Recientemente, como una especie de historiador amnésico medio borracho y medio loco, he empezado a preguntar a cualquier interlocutor que pueda encontrar (familia, colegas, quien sea) si pueden pensar en algún paralelo histórico con lo que está haciendo el equipo de demolición de dos hombres, Trump y Musk. La respuesta habitual es que nadie puede encontrar nada. Gran parte de lo que está sucediendo es completamente nuevo. Nunca antes ha habido un golpe de estado de contraseñas, en el que un equipo externo se haya apoderado, esencialmente, de todas las contraseñas de la burocracia y las haya utilizado para reconfigurar la administración. Nunca ha habido -hasta donde yo sé- este tipo de compra apoyada con, por así decirlo, un estado que cotiza en bolsa se haya vuelto privado y esté sujeto a una ronda de despidos y recortes presupuestarios por parte de su propia administración electa.
Pero calificar algo de “sin precedentes” no es suficiente para quienes son propensos a las analogías históricas, y pensé que debía haber algún marco para entender lo que Trump y Musk están haciendo.

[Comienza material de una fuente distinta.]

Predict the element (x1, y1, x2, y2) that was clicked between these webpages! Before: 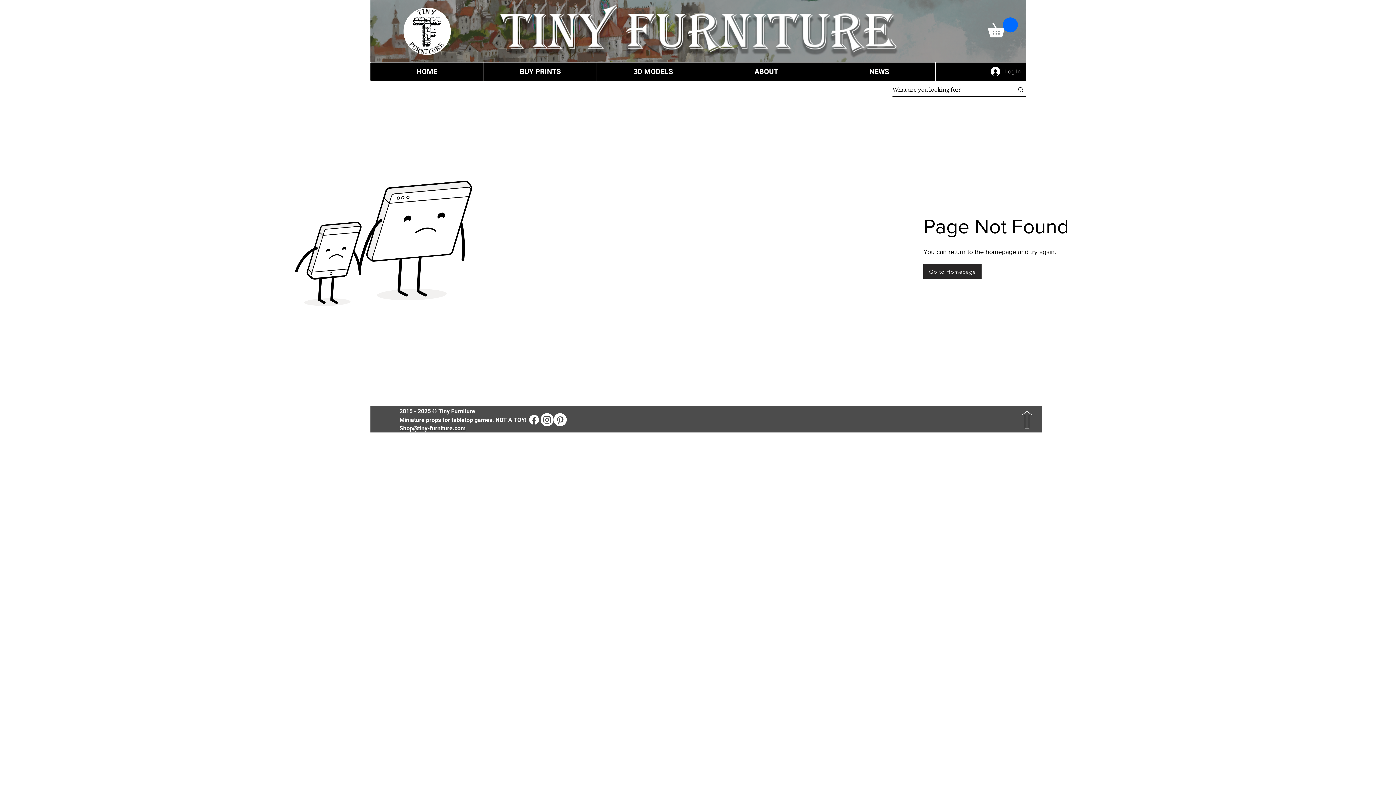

Hace unas semanas, argumenté que Trump es Warren Harding, que revierte el New Deal, desmantela el estado administrativo rooseveltiano y regresa a la combinación de economía interna de laissez-faire y proteccionismo comercial del Partido Republicano de los años 1920. Si bien mantengo esa postura, ahora se me ocurre que no estaba siendo lo suficientemente oscuro y que el verdadero marco para entender a Trump/Musk se encuentra unos 400 años antes de eso, en el (bastante delicado) establecimiento del estado nación.

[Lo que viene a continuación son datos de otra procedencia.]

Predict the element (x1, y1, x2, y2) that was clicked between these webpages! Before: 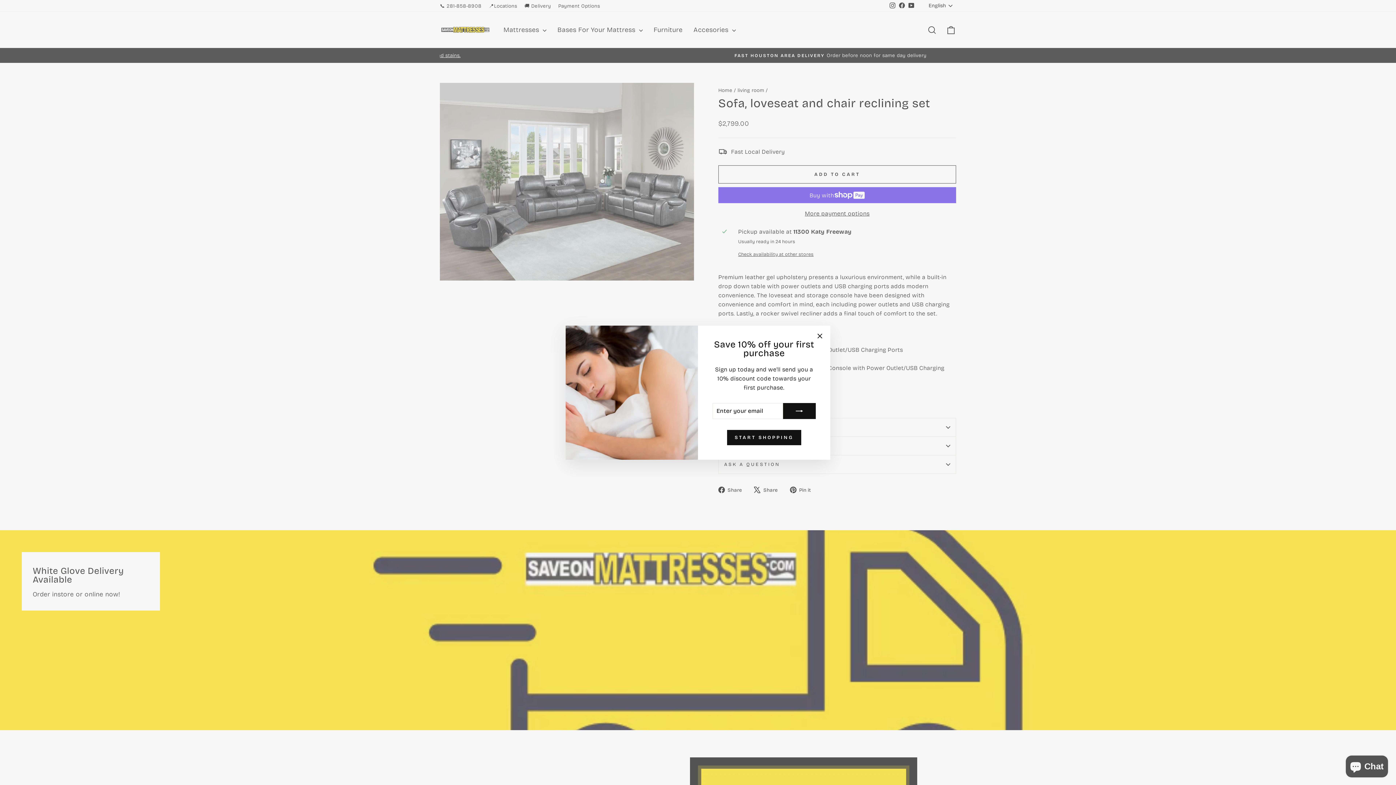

Para entender el surgimiento del Estado nacional moderno, debemos empezar por saber qué fue lo que reemplazó: el reino de los “principados” con sus propias fuerzas de seguridad y fuentes de riqueza, que no estaban del todo convencidos de que les beneficiara participar en un Estado centralizado. Durante mucho tiempo, en Occidente, el triunfo del Estado centralizado estuvo en entredicho. Luis XIV pasó los primeros años de su reinado sofocando feroces combates de los nobles. Pedro el Grande se encontró personalmente cortando las barbas de los boyardos para afirmar la primacía del Estado, así como sus normas de aseo personal. Enrique VIII e Isabel I estaban lejos de ser los únicos gobernantes de su época que ejecutaron a diversos nobles en un esfuerzo por unir su Estado.

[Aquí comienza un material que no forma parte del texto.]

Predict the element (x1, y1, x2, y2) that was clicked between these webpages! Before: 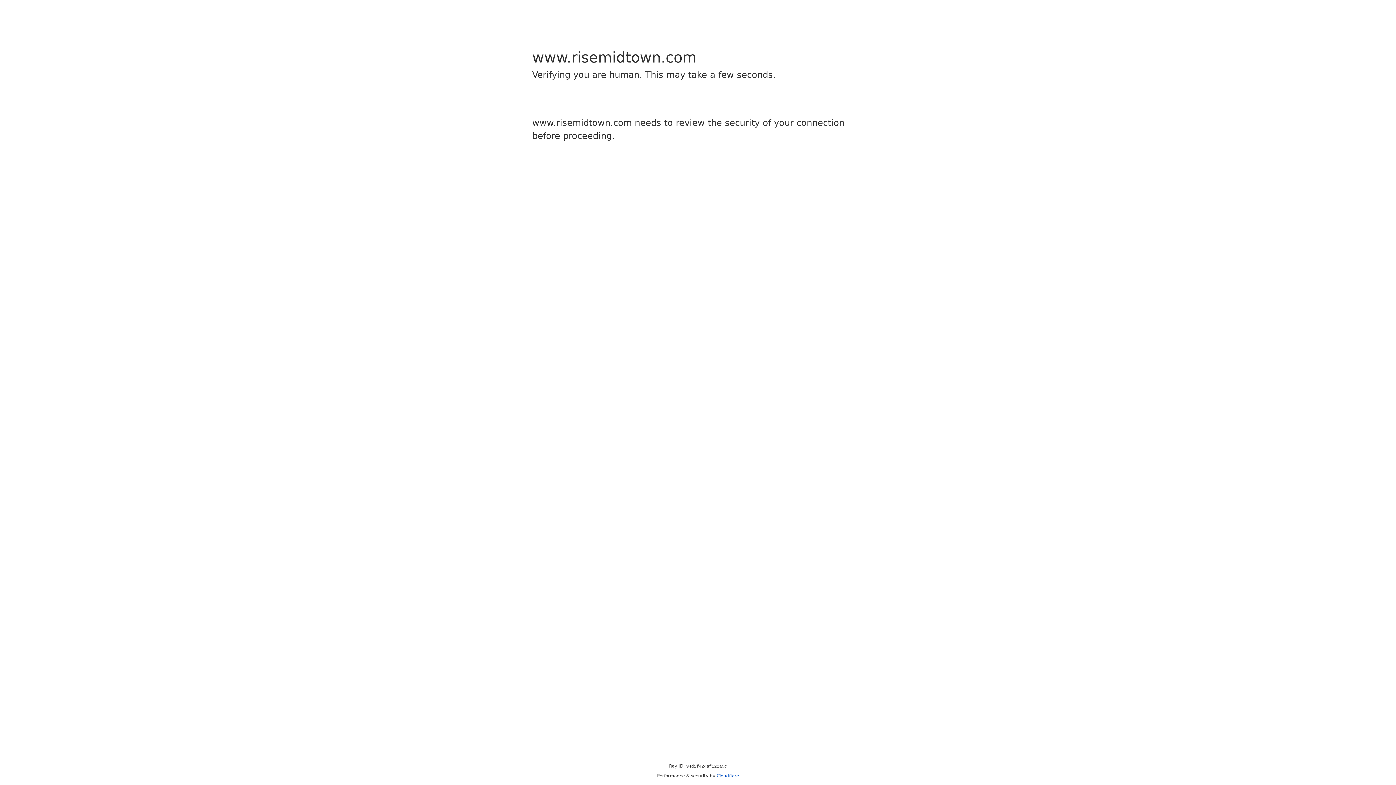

Pero el Estado, en su triunfo, se basó en dos atributos: un monopolio de la violencia dentro de un territorio determinado y un tesoro lo suficientemente sustancial como para cumplir con las obligaciones que el Estado considera su contrato social. Si se pierde cualquiera de ellos, el Estado (como bien entendieron los Tudor y los Borbones) deja de funcionar; se convierte, en el mejor de los casos, en un intermediario entre diferentes principados. Lo que parece estar sucediendo con Trump y Musk es un retorno a ese horizonte: una creencia (o reconocimiento) de que el Estado es en realidad muy débil y de que el poder se ha desplazado hacia los principados.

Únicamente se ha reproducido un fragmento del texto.